やりかたは簡単で、フライパンに塩をふった食材を入れ、そこに、食材の6ぶんめくらいまでが浸る量の日本酒(安いパックの酒でじゅうぶん)を注ぎ、フタをして中火で、水気がなくなるまでほっておくだけ。

自分で言うのもなんですが、これがなかなかに汎用性高く、その割に斬新なアイデアだったようで、デイリーポータルZで発表したあともいくつかの雑誌やWEB媒体などで取材を受け、紹介させてもらったりしました。そして、そういう機会に、まだやったことのない新しい食材やお酒、蒸しかたを試してみると、まだまだ新しい発見があるんですよね。

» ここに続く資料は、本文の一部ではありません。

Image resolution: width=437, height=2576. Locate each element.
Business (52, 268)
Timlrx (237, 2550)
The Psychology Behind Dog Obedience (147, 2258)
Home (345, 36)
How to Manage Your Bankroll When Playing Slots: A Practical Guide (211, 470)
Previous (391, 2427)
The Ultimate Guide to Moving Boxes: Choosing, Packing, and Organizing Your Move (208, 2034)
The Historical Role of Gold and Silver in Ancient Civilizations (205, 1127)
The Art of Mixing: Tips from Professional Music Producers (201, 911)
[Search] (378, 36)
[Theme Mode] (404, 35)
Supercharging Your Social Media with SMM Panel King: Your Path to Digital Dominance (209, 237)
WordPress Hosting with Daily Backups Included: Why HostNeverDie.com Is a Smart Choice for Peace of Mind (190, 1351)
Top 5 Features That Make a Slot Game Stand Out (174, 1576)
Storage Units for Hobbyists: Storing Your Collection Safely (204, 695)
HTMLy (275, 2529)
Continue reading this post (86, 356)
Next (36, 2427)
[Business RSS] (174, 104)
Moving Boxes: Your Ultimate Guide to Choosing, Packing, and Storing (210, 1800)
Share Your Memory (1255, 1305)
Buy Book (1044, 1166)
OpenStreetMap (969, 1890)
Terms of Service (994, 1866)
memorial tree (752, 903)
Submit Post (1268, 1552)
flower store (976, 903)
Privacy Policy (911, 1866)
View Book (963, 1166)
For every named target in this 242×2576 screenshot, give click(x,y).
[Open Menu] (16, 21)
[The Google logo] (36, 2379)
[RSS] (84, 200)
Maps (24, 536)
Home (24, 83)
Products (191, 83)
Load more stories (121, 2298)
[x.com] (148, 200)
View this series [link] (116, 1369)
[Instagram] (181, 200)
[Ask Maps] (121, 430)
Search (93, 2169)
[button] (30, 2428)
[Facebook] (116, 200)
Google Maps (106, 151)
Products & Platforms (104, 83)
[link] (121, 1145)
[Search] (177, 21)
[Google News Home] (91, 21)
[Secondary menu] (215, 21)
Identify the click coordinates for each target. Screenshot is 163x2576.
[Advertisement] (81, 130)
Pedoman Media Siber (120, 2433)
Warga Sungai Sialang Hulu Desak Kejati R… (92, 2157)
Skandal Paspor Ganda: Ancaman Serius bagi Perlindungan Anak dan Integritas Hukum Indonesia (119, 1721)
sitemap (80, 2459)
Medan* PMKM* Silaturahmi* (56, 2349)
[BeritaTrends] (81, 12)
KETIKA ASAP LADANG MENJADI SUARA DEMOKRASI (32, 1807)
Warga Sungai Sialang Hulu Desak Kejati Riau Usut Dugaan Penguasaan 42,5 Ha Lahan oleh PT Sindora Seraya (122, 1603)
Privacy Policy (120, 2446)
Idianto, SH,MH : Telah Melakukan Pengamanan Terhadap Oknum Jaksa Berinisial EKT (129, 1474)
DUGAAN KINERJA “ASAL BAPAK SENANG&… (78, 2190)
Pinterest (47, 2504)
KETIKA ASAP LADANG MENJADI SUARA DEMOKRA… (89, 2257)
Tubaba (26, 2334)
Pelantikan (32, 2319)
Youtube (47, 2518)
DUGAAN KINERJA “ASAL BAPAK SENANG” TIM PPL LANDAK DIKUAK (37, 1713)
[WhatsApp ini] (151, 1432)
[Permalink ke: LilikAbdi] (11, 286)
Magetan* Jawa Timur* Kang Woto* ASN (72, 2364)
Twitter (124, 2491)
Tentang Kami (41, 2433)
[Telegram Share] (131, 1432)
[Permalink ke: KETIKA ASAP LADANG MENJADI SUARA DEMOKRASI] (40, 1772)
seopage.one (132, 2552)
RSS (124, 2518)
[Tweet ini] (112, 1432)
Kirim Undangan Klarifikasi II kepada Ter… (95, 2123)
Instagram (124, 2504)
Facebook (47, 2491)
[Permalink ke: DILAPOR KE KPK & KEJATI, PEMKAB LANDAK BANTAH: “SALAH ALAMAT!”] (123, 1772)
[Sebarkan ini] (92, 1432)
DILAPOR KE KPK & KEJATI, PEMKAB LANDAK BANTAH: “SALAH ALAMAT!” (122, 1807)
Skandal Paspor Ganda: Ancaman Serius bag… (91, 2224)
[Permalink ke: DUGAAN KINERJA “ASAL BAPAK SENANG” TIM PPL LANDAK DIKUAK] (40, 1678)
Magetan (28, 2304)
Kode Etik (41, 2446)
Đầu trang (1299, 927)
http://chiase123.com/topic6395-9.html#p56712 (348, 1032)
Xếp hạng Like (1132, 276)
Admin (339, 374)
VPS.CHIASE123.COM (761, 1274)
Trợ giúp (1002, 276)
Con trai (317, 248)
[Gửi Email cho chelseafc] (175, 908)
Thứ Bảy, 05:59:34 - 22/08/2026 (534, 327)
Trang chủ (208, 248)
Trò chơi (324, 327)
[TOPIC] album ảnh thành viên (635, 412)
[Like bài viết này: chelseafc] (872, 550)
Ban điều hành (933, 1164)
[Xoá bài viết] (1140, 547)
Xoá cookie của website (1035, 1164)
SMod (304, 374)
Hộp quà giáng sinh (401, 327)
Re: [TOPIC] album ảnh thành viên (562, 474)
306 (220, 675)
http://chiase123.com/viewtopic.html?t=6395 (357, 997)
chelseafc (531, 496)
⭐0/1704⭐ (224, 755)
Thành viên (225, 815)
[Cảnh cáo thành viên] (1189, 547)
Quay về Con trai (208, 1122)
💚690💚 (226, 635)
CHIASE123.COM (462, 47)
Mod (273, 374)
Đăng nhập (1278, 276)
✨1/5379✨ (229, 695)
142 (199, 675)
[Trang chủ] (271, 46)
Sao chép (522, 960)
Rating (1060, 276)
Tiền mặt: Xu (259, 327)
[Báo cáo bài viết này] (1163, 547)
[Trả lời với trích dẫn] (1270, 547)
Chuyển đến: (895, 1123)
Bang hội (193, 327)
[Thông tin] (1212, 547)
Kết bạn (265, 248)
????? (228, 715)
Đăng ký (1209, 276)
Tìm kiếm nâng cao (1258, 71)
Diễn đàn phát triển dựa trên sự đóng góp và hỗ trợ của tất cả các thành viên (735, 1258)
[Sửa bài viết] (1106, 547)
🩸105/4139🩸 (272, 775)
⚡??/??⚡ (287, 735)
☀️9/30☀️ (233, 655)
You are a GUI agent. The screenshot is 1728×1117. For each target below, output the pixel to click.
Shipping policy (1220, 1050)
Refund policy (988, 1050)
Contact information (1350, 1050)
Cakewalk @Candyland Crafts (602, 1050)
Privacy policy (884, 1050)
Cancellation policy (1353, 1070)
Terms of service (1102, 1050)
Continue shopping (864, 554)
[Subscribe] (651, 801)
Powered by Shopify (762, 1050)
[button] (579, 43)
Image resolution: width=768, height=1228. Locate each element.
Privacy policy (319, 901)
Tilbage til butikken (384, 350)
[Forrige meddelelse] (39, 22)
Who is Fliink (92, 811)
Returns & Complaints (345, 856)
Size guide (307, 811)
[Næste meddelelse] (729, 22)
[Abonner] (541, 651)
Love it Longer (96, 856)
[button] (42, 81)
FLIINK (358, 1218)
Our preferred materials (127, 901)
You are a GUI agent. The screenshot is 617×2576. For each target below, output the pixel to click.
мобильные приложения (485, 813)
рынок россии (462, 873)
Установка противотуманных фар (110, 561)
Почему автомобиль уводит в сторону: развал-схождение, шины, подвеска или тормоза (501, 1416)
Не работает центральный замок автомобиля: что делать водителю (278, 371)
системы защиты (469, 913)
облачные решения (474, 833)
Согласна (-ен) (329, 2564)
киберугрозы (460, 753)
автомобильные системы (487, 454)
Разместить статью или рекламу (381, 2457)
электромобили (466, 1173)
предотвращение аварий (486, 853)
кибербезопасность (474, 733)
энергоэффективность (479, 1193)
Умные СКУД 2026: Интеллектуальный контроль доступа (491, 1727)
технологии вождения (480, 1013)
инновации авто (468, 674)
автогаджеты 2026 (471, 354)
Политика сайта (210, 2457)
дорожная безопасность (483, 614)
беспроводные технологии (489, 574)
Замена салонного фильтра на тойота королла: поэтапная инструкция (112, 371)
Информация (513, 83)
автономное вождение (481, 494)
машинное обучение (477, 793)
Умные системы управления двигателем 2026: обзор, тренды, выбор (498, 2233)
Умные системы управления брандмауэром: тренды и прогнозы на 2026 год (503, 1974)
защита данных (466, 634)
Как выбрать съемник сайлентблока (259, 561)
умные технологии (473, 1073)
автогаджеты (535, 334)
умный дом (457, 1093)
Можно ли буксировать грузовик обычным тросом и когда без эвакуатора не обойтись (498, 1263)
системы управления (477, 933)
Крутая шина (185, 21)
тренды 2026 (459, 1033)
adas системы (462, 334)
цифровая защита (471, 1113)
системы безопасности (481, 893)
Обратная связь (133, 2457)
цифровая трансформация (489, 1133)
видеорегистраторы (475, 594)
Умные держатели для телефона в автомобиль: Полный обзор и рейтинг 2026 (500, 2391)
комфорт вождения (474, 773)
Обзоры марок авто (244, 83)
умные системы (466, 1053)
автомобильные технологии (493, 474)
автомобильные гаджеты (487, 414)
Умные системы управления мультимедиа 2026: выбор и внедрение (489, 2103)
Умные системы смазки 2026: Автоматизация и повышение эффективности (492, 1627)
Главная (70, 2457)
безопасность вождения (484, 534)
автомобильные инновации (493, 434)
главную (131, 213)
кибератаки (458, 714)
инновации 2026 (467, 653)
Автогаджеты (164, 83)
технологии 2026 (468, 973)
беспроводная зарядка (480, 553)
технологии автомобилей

そこで、ここらでその技術を体系立ててまとめ、酒蒸し法に決着をつけてやりたいと思ったのです。

具体的には、

・日本酒以外に酒蒸しに使って美味しいお酒は?
・酒蒸し法のベストな火加減は?

この2点をじっくりと検証してみようかと。

というわけで、酒蒸し法、いよいよ最終章です。

いろんなお酒で蒸し比べ

まずは「日本酒以外に酒蒸しに使って美味しいお酒は?」の件。

世の中には無数のお酒があり、それをかたっぱしから検証していくには時間が必要すぎます。そこでまず、コンビニやスーパーでも比較的手に入りやすい9種類のお酒を買ってきてみました。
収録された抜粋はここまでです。